<<<<
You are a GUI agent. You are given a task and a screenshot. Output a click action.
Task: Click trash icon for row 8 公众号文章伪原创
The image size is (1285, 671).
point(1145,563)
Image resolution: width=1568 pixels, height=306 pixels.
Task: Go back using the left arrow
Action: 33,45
>>>>
- What you are asked to do
Take the material above and print all of it exactly.

- Task answer
You are a GUI agent. You are given a task and a screenshot. Output a click action.
Task: Click trash icon for row 8 公众号文章伪原创
The image size is (1285, 671).
point(1145,563)
Image resolution: width=1568 pixels, height=306 pixels.
Task: Go back using the left arrow
Action: 33,45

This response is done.